Friday, March 08, 2019

A change of pace

I think I have said what I have to say about grief, recovery and finding life again.

So, a change of pace.

I retire on March 17.  While our home will be graced by a nephew and others, Win and I will be backpacking, at least for a while.

http://ethesis.wordpress.com/ is where my future adventures are being recorded.

Since I will be backpacking I expect my religious/spiritual posts at https://wheatandtares.org/author/ethesis/ will probably slow down as well.

Now that location was originally a WordPress blog I started just to try WordPress and never did any "real" posts.  Then I tried some various trail journal solutions, but WordPress has a great app that allows me to upload pictures and posts from my phone -- which is all I need when backpacking.

I'm taking up from where I left off at

I enjoyed using Blogger.  If I was carrying a laptop on the trail with me, I'd probably consider still using it.  But with only a phone to use as a camera and everything else, the WordPress App works so much better.

Really useful stretches for hiking:  https://happytrailsandwanderlust.wordpress.com/2017/11/07/suggested-trail-stretches/

There are some anomalies using my pre-existing WordPress blog.  My first post was dated September 27, 2005 -- and did not have any content until I updated/started using it in March of 2019.  That is why it has a comment from "Mr. WordPress" that is basically a tutorial on comments.
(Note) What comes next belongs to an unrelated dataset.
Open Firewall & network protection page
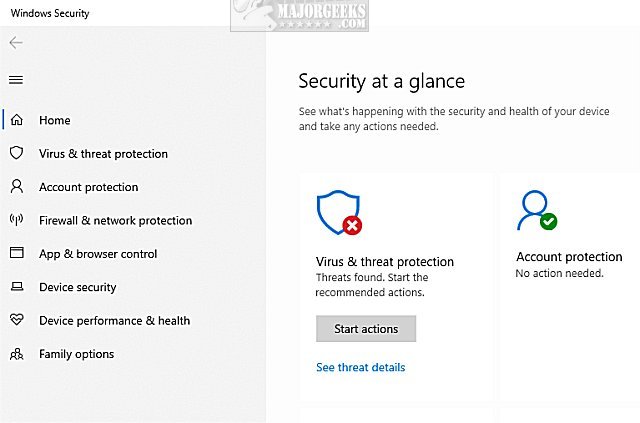 coord(116,220)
The url reflects a name unrelated to the blog name.  But since this is just for my personal use and for friends, it doesn't really matter.

Starting March 7, I've started blogging there about our attempts to hike the Appalachian Trail for a sixth time following my retirement.

After that I plan to do some volunteering and take some classes.

Everyone I've met on the path of loss and grief is still in my heart.  I have not forgotten.

Sunday, February 10, 2019

On hope

Borrowed from Tatiana Boshenka
Thought 1: This post reminds me of what Vaclav Havel said about hope:
. . [T]he kind of hope I often think about (especially in situations that are particularly hopeless, such as prison) I understand above all as a state of mind, not a state of the world. Either we have hope within us, or we don’t. . . . Hope is not prognostication. It is an orientation of the spirit, an orientation of the heart. It transcends the world that is immediately experienced, and is anchored somewhere beyond its horizons. . . .
I feel that its deepest roots are in the transcendental, just as the roots of human responsibility are, though of course I can’t – unlike Christians, for instance — say anything about the transcendental. . . .
“Hope, in this deep and powerful sense, is not the same as joy that things are going well, or willingness to invest in enterprises that are obviously headed for early success, but rather an ability to work for something because it is good, not just because it stands a chance to succeed. 
The more unpromising the situation in which we demonstrate hope, the deeper that hope is. Hope is not the same thing as optimism.
It is not the conviction that something will turn out well, but the certainty that something makes sense, regardless of how it turns out. In short, I think that the deepest and most important form of hope, the only one that can keep us above water and urge us to good works, and the only true source of the breathtaking dimension of the human spirit and its efforts, is something we get, as it were, from ‘elsewhere.’
It is also this hope, above all, that gives us the strength to live and continually to try new things, even in conditions that seem as hopeless as ours do, here and now.”
Disturbing the Peace, pp. 181-182

Sunday, January 13, 2019

Grief, recovery and changes

One thing that happened, each time a child died, a coping mechanism that I was using broke with the death.

I used to walk by myself to reduce stress,  I just couldn't do it until last year.  Unless someone walked with me I just couldn't do it.  I started working out with Shotokan again after Courtney died and before Robin died.  I had real problems trying to do that again, even though I loved karate.

But a couple of years ago, that finally started working for me.

Journaling is something I have been able to do again.

In many ways, it is as if in the last two-three years my life has started over.  Heck, about fourteen years ago, when I started losing weight (and could tolerate losing weight) it was obvious that things were still moving.

The recovery from grief and the broken parts of my life has been continuing and steady.

I could wish I were younger but time and age happen to us all.

I'm so grateful for my life, for my children and most of all, for my wife who has stayed with me through thick and thin.